In this book, they recall their stories with support from editors and writers to reconstruct a narrative of their journey.
This is critical because patients rarely take centre-stage in telling the TB story from their own perspective. Even when patients do speak, their stories are divided into sound bytes to fit into news articles and policy papers for analysis or momentary shock.
In many ways, patients are the visible but voiceless stakeholders of TB — seen but rarely heard. This volume seeks to break that mould.
A Patient Manifesto
This volume was conceptualized as a patient manifesto and developed to articulate and bring the patient perspective on TB in India to the mainstream. While a significant amount of literature exists on diagnosing and treating TB, little or no documentation exists of how patients experience all the disease stages and what they need to fight TB successfully.
From the time a patient first coughs or finds other signs of TB, to when they take their last dose, patients are expected to follow rules and meet the expectations set by others. The system does not allow for challenge or redressal.
The patients’ dependence on the system is absolute and their agency limited. Their needs, perspective and demands (if any) remain unarticulated.
Through this volume, we are hope to highlight some of these challenges and perspectives and change mindsets.

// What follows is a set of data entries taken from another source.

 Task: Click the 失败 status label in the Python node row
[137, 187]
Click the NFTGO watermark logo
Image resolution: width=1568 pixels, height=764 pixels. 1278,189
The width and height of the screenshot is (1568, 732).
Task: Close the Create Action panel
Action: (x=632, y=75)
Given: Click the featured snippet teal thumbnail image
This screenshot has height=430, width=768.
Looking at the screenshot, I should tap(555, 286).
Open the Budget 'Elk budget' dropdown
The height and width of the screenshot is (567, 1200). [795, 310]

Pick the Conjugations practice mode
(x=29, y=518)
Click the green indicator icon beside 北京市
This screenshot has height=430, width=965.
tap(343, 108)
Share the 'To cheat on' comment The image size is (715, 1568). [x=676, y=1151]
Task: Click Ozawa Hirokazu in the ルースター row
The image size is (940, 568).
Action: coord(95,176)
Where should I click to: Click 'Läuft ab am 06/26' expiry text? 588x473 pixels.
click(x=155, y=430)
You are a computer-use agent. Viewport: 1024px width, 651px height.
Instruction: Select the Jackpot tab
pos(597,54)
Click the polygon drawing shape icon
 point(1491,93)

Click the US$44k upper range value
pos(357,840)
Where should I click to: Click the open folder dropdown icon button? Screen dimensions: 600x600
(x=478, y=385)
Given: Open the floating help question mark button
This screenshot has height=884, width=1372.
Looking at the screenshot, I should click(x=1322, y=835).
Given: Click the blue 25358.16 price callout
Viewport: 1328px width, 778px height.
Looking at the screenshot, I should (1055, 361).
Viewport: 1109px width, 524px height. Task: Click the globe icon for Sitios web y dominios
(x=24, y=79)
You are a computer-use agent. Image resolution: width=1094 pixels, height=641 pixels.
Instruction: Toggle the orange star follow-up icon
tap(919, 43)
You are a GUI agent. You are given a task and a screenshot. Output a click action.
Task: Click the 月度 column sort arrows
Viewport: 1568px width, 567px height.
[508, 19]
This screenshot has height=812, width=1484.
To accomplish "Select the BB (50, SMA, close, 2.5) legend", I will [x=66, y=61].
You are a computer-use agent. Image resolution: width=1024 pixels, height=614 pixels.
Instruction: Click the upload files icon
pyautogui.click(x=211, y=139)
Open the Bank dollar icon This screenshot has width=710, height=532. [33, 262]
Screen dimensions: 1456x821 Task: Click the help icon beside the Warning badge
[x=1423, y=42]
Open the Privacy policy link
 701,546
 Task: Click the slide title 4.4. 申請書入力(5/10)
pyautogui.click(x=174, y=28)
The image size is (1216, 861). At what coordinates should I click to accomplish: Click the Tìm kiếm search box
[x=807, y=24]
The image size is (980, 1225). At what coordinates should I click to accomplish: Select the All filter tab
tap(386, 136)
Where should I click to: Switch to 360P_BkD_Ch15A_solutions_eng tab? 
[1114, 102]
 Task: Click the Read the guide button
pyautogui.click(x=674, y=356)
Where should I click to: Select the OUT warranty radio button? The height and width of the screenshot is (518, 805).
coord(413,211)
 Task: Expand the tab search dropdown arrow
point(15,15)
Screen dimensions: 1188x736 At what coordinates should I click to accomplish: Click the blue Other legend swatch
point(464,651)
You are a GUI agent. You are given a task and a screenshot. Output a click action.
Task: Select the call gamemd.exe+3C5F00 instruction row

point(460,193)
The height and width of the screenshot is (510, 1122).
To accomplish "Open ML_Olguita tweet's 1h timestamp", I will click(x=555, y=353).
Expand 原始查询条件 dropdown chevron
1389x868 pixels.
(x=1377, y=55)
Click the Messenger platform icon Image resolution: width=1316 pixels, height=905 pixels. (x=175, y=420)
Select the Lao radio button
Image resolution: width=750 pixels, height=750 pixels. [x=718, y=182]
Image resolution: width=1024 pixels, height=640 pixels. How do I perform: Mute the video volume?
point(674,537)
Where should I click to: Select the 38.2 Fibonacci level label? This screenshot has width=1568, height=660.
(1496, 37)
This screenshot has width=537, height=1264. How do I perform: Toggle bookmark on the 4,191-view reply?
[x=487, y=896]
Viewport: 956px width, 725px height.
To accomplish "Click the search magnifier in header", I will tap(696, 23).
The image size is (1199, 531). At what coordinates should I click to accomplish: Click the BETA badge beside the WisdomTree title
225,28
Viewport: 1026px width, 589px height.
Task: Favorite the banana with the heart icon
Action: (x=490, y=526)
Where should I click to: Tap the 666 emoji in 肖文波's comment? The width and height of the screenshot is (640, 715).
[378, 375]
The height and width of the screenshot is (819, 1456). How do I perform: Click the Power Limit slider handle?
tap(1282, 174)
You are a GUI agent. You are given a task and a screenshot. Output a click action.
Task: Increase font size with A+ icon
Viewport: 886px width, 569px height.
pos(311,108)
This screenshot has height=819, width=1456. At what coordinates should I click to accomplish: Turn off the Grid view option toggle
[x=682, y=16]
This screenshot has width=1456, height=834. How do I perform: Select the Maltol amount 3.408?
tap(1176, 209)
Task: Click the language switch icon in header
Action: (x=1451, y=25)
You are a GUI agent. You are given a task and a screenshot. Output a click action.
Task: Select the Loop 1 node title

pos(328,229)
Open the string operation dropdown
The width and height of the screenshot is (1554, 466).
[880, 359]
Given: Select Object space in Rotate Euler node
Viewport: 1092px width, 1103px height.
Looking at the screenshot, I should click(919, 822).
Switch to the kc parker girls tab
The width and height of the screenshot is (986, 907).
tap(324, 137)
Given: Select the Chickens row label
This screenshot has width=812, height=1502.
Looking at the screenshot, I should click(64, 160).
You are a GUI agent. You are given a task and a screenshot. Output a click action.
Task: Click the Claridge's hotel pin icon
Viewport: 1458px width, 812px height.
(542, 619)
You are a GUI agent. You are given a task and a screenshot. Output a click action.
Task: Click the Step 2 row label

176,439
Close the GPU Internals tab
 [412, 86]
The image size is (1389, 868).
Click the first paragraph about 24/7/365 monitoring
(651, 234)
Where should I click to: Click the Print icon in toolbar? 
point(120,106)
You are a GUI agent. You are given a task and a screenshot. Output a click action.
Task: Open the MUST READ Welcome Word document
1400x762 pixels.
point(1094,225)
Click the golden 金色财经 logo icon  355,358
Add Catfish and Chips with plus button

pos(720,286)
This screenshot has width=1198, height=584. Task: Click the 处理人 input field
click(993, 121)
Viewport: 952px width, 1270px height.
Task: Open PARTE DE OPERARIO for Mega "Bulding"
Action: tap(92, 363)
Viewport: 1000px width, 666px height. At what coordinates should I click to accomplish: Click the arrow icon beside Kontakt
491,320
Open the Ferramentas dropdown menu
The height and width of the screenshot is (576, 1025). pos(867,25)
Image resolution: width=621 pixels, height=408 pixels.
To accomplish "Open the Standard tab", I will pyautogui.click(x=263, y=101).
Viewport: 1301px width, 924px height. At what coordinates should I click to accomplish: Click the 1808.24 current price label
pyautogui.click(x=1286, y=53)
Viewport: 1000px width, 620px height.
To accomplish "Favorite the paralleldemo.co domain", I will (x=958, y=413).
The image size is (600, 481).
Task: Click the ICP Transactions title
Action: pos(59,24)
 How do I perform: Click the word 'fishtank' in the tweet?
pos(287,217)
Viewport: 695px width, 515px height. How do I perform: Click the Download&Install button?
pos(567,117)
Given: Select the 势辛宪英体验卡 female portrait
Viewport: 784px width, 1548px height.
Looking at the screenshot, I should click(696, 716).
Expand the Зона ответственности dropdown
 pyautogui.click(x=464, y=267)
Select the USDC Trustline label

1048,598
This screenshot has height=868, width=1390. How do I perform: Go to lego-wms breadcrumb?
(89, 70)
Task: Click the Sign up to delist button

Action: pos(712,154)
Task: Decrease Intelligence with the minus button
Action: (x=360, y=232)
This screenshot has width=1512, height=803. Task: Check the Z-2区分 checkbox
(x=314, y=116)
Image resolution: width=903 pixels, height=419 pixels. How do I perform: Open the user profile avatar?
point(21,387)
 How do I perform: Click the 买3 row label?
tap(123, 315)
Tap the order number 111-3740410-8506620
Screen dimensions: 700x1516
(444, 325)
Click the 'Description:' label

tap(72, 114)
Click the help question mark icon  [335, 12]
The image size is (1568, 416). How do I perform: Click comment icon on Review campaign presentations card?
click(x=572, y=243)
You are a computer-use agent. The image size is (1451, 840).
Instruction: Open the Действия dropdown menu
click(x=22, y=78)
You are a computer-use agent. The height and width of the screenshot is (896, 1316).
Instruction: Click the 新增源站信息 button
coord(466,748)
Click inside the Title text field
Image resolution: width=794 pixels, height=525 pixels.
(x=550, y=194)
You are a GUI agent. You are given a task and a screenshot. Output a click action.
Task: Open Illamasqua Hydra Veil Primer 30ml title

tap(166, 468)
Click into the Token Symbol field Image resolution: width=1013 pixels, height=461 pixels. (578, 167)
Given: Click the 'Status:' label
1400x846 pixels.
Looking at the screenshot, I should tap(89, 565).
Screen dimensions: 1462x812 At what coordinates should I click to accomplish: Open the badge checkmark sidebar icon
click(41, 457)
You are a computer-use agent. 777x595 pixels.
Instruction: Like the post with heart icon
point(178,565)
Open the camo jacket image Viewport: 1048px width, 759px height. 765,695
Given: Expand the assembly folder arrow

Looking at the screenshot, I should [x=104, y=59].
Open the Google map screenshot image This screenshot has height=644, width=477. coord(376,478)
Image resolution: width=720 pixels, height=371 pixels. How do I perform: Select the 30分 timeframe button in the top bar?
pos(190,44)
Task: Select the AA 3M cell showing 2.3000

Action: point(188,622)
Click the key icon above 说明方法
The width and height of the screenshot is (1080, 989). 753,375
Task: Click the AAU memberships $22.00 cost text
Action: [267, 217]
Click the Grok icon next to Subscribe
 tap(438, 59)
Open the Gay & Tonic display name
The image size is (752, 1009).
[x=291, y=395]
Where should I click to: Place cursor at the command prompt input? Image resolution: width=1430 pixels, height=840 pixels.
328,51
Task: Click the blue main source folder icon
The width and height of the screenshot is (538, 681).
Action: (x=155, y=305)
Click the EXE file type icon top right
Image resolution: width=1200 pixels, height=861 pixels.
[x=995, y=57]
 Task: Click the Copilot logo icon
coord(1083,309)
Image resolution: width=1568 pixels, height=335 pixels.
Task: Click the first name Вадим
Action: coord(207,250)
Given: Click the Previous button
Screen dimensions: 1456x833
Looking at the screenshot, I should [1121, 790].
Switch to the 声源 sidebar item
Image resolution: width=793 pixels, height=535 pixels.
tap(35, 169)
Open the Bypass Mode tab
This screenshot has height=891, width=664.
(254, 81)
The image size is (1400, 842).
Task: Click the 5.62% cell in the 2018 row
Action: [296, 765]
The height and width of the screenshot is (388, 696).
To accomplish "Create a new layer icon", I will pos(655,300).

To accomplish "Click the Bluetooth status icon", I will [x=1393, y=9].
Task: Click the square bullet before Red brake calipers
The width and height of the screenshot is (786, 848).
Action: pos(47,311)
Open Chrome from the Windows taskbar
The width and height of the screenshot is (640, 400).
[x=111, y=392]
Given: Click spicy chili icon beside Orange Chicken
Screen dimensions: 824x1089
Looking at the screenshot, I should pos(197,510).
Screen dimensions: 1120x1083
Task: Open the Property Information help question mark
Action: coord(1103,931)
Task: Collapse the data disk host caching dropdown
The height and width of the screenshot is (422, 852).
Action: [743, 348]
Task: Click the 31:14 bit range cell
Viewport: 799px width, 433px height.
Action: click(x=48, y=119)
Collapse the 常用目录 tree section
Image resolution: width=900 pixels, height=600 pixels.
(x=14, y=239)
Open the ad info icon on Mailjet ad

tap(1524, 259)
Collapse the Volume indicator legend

At the beginning of each chapter, our focus was to narrate a story and contextualize the analysis and suggestions that followed. Addressing the specific aspect of the disease discussed in the chapter and describing the suffering was critical, as we wanted the narrator to be visible and forthright about their experience and about how the particular issue affected them. The narrator is not just the subject of the narration but also the voice that contextualizes and analyzes the experience, presenting an alternative point of view.
The focus on accountability is both necessary and urgent.
India’s poorest and most vulnerable have few options—if they go to the public health system they are faced with endless waiting, mistreatment, poor diagnostics and frequent drug shortages.
In the private sector, there is poor quality of care and the cost of diagnosing and treating TB is prohibitive, pushing families into debt and poverty. In the end, many give up and disappear, becoming one of the missing million TB patients in India.
If India wants to address its TB epidemic effectively, it must begin by hearing the voices of survivors and directly affected communities. Their recommendations are vital to prevent TB from continuing to devastate the foundations of this aspirational superpower.
(Chapal Mehra is a public health specialist and advocate on issues of health, development human rights and accountability. He works with patient advocates to bring them greater visibility and engage them on issues of policy, access and patient participation in program and policy formation. He is the Editor of this volume.)